→ **TEXTAUSSCHNITT**:
------------

Meinst Du mit "starten" eine Verknüpfung der Batch-Datei auf den Desktop legen und dann die Batch-Datei von Hand starten?  

So funktioniert es zumindest bei mir.

Gruß Kai


----------



## marlob (22 Februar 2008)

Kai schrieb:


> Meinst Du mit "starten" eine Verknüpfung der Batch-Datei auf den Desktop legen und dann die Batch-Datei von Hand starten?
> 
> So funktioniert es zumindest bei mir.
> 
> Gruß Kai


So habe ich mir das gedacht.
 Du kannst ja auch die zip-Datei runterladen. Da steht schon alles drin


----------



## Kai (22 Februar 2008)

marlob schrieb:


> Du kannst ja auch die zip-Datei runterladen. Da steht schon alles drin


 
Brauche ich nicht, ich habe mir meine eigene Batch-Datei erstellt:  



> REM ===================================================================
> REM Start WinCC Runtime without ControlCenter (since WinCC Version V5)

------------

[Datensätze zum Auffinden von Wörtern und Elementen]

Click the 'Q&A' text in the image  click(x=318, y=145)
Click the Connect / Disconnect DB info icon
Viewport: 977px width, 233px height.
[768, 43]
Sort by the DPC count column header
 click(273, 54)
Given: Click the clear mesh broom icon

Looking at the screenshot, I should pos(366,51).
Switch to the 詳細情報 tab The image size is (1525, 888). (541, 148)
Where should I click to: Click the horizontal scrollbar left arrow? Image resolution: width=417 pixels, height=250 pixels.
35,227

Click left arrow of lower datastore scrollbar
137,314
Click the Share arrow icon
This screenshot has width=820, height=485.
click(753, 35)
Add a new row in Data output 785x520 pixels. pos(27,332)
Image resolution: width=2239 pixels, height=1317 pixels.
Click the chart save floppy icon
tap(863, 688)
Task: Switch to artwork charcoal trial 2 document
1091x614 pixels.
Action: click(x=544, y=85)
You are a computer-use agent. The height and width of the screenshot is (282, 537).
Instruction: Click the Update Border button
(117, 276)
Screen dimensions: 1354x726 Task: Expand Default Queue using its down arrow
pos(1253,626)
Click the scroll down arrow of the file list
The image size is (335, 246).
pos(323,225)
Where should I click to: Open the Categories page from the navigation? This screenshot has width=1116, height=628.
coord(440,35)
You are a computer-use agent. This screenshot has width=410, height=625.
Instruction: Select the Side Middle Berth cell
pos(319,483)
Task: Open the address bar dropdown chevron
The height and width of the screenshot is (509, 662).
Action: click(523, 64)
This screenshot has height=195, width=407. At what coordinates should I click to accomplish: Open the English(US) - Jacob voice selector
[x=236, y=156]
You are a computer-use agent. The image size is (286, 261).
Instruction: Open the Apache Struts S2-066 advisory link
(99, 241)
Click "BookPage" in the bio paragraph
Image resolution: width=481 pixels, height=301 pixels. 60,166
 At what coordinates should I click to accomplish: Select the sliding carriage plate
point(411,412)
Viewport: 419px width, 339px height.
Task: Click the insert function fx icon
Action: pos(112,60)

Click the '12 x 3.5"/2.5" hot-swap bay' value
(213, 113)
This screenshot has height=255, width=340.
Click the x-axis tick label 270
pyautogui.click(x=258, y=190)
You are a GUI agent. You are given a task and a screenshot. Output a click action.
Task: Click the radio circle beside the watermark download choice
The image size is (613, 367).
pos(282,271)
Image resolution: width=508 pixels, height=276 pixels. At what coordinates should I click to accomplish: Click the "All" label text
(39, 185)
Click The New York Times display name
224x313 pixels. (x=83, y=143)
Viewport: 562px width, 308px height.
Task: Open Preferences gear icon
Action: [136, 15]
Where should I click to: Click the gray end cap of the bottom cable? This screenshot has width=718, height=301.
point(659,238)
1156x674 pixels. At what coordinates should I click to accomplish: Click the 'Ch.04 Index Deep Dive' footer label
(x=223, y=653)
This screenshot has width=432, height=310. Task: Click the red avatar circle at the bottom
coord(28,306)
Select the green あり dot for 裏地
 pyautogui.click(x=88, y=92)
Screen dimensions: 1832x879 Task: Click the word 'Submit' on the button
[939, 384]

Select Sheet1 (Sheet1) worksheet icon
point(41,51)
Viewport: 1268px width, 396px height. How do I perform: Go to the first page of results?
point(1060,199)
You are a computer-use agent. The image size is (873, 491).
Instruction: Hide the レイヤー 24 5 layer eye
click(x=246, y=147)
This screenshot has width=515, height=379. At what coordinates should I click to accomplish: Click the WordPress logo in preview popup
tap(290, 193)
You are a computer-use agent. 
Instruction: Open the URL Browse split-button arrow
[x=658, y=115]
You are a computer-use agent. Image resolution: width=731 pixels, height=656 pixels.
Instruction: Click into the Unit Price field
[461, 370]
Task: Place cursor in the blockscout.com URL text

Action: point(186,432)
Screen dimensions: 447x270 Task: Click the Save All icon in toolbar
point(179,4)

------------

→ **AUFGABEN ZUR ÜBUNG**:
(a) Beantworte anhand des Textausschnitts kurz diese Fragen:
(i) Welche Datei kann man laut marlob herunterladen?
(ii) Was hat Kai sich nach eigener Aussage selbst erstellt?
(iii) Was startet die Batch-Datei laut ihrer Kommentarzeile ohne ControlCenter?
(b) Fasse den Absatz im Textausschnitt, der mit „So habe ich mir das gedacht“ beginnt, in einem kürzeren Satz zusammen.
(c) Gib aus dem Textausschnitt den Teil unverändert aus, der bei „## marlob (22“ beginnt und bei „mir das gedacht.“ endet.

→ **ERWARTETE AUSGABEN**:
(a)
(i) Die zip-Datei.
(ii) Seine eigene Batch-Datei.
(iii) WinCC Runtime.

(b) Genau so war es gemeint, und alternativ enthält die herunterladbare zip-Datei bereits alles.

(c)
## marlob (22 Februar 2008)

Kai schrieb:


> Meinst Du mit "starten" eine Verknüpfung der Batch-Datei auf den Desktop legen und dann die Batch-Datei von Hand starten?
> 
> So funktioniert es zumindest bei mir.
> 
> Gruß Kai


So habe ich mir das gedacht.